• [SOURCE INFORMATION]

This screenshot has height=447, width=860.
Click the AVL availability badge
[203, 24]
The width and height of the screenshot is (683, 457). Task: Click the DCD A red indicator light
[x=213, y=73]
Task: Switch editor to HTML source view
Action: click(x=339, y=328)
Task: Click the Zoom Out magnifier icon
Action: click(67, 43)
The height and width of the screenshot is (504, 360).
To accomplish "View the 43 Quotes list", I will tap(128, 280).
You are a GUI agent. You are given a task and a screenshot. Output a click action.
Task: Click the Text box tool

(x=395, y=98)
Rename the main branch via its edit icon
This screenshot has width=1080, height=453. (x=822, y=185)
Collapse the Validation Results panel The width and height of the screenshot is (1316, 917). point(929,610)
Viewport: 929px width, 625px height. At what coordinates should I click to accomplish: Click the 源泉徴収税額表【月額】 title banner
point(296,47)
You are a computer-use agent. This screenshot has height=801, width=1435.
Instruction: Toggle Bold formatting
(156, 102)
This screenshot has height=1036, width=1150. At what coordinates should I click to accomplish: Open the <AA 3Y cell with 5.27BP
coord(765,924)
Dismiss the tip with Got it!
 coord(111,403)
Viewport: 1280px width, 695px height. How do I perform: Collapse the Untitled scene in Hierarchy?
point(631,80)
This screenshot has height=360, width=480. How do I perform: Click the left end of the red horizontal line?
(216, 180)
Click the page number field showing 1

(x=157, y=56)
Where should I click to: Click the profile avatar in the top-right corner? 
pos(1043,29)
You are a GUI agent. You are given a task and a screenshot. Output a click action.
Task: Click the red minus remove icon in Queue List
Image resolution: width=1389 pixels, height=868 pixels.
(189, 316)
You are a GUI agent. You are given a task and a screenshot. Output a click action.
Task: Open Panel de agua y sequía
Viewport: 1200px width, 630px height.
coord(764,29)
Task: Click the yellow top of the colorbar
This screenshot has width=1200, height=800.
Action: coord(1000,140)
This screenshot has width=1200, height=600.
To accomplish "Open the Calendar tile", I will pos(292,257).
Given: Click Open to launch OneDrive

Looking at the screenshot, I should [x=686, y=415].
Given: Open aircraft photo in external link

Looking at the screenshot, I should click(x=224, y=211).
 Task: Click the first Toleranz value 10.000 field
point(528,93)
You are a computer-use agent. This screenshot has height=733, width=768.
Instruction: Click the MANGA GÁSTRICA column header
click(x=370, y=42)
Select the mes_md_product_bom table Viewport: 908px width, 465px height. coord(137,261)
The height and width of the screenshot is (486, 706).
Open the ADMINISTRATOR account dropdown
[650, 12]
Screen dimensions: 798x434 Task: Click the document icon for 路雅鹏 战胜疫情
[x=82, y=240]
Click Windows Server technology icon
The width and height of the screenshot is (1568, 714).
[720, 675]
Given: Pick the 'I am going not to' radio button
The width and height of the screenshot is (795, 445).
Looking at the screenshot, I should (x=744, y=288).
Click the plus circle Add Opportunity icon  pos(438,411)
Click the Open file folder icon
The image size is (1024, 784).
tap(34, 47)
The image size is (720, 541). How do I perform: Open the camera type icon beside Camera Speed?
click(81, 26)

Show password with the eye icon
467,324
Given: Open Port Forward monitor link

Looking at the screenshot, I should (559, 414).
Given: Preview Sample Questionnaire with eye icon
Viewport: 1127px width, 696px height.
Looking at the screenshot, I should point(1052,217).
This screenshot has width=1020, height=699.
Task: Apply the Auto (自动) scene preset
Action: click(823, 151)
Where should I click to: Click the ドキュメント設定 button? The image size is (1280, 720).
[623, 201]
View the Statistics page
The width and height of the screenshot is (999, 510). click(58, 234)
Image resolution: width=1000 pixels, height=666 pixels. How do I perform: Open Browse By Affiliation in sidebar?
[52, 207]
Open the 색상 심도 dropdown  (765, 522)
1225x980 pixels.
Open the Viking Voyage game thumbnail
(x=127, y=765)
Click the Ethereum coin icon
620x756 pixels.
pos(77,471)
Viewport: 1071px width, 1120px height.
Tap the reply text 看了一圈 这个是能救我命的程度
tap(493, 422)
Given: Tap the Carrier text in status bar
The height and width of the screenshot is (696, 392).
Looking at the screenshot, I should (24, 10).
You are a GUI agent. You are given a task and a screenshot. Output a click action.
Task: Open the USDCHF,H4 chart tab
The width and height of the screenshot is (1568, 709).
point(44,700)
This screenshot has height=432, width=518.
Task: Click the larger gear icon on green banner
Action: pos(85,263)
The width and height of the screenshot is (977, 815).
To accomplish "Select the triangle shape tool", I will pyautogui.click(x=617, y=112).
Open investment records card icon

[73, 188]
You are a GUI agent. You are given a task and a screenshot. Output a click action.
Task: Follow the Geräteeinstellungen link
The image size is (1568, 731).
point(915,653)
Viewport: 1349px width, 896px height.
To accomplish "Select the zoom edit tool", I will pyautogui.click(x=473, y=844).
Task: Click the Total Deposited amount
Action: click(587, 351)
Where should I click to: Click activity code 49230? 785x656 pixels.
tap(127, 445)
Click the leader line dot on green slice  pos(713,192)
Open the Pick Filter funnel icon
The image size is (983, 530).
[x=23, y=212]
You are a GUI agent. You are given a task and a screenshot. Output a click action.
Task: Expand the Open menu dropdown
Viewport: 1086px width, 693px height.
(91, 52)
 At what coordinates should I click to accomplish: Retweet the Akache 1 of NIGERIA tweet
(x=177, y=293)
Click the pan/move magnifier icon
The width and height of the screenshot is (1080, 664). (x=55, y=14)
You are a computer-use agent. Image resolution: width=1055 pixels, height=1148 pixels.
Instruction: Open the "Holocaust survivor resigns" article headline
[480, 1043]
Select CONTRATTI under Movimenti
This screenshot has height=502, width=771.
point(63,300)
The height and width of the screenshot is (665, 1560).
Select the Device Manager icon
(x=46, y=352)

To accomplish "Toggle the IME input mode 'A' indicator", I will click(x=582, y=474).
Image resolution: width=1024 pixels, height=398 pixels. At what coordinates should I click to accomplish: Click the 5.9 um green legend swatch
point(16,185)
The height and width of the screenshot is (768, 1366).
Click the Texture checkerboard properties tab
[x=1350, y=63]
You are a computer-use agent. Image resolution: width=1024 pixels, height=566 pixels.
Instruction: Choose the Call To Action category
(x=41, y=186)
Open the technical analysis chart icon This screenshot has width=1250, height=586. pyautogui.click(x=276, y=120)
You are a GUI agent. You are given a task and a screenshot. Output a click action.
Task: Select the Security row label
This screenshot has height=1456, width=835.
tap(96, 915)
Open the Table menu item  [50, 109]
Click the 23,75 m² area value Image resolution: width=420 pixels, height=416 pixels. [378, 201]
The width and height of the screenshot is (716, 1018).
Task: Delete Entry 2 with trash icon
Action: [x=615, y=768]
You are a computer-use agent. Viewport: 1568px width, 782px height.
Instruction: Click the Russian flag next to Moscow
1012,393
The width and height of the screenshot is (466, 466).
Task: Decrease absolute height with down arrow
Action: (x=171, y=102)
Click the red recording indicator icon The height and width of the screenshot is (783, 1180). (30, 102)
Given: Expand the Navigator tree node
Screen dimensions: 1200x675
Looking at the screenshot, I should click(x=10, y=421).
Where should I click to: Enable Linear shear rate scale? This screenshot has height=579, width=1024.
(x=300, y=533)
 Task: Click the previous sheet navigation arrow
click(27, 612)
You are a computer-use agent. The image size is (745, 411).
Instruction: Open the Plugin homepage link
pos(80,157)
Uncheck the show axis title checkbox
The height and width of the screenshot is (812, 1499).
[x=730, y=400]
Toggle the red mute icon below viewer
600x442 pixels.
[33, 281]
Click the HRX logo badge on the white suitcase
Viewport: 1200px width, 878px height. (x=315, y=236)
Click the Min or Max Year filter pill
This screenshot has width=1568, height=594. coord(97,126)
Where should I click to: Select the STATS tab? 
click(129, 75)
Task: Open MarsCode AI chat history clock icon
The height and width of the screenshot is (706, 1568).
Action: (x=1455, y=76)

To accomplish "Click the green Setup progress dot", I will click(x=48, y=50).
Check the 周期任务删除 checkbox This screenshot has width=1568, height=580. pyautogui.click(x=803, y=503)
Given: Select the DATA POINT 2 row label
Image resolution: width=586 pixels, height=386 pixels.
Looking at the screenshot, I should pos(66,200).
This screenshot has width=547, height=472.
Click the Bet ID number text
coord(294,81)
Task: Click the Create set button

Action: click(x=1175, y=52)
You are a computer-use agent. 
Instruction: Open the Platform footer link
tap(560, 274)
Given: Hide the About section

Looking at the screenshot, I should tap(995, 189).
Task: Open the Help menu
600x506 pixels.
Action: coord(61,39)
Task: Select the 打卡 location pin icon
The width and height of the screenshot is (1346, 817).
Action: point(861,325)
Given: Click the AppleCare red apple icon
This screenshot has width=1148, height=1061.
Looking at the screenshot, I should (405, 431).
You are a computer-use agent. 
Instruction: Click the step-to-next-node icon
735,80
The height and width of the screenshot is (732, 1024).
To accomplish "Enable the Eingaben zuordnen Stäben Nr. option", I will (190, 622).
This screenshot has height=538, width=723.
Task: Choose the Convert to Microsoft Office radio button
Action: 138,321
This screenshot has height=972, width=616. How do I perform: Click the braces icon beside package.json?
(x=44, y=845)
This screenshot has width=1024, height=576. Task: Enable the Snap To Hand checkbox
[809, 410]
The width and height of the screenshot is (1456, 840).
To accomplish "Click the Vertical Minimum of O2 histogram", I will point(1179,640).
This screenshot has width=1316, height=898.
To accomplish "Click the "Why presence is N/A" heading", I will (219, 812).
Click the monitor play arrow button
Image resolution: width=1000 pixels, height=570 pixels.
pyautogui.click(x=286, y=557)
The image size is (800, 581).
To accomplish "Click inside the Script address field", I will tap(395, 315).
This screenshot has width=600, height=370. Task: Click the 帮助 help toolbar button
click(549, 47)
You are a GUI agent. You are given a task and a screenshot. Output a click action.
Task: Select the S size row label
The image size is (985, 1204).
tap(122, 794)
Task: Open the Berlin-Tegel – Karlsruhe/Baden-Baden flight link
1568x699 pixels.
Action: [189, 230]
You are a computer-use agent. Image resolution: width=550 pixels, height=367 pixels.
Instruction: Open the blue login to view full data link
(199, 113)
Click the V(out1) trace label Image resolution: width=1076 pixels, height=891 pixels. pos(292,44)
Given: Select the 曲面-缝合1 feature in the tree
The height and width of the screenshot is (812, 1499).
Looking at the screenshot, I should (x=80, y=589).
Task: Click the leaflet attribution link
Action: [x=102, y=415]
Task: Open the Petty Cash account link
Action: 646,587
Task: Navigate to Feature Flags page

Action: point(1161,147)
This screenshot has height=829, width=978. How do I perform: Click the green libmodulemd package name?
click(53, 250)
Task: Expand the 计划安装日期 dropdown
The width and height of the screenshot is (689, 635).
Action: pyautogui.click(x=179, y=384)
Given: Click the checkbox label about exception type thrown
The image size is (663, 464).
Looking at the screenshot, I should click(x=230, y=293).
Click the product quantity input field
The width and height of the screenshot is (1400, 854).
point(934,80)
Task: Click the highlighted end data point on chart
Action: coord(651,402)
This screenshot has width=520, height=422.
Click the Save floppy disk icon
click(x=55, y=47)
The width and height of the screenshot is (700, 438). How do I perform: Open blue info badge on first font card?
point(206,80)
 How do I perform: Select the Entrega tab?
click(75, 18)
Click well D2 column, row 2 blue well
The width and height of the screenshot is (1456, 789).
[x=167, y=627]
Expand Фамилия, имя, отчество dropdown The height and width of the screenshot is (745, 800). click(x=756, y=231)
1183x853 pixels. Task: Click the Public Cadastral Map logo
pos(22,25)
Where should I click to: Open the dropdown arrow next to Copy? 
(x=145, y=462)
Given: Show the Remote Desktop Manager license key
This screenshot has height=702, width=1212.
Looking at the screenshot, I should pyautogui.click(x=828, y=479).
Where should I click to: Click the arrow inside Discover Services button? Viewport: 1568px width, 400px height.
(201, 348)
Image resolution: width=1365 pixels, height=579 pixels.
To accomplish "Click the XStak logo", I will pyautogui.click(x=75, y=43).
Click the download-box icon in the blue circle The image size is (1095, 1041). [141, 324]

• [WHAT YOU ARE ASKED TO DO] Go through the records above and return each line in which the word "menu" occurs.

• [EXERCISE RESPONSE]
Task: Expand the Open menu dropdown
Open the Table menu item  [50, 109]
Task: Open the Help menu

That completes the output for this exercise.